# van Rompuy (uitspraak)



## PHenry1026

Greetings:

Wikipedia gives the pronunciation of Van Rompuy as follows:

/ˌvɑn̪ˈrɔmpœʏ/ (http://en.wikipedia.org/wiki/Herman_Van_Rompuy)


Collins Dictionary gives the pronunciation of Van Rompuy as follows:

/vænˈrʊmpaɪ/ (http://www.collinsdictionary.com/dictionary/english/van-rompuy?showCookiePolicy=true)

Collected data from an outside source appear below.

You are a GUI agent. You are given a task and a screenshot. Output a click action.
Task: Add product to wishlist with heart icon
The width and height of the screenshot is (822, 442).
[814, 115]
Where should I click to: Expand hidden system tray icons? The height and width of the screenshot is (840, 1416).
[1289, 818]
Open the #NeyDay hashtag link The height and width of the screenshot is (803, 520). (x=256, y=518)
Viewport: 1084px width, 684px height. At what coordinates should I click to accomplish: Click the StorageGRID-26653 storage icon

Are both pronunciations used and is the Wikipedia pronunciation correct (should the phoneme /ʏ/ be at the end)?


----------



## YellowOnline

I don't know where Collins got their information from, but it is totally wrong. The Wikipedia pronunciation is right, I can only add that in informal speech the n is silent. I don't know the phonetic variation for n used here so it could be that even that is included in the Wikipedia spelling.


----------



## Joannes

I think Collins gives the usual pronunciation English speakers have adopted but Wikipedia's is the correct, native Dutch pronunication.



PHenry1026 said:


> should the phoneme /ʏ/ be at the end?


In the part of Flanders where he himself is from, people would have a monophtong, slightly longer [œ.] instead of diphtong [œʏ], but that is not standard pronunciation.
Some people would pronounce his name ending towards a glide, as in _buien_.


----------



## PHenry1026

Thanks for your insightful answers. 

If I wanted to modified the Dutch pronunciation /ˌvɑn̪ˈrɔmpœʏ/ by replacing /œʏ/ with English only phonemes (for example  /ˌvɑn̪ˈrɔmpɜʊ/ or  /ˌvɑn̪ˈrɔmpeɪ/ or  /ˌvɑn̪ˈrɔmpɛ/), what would be the closest English phoneme replacement for /œʏ/.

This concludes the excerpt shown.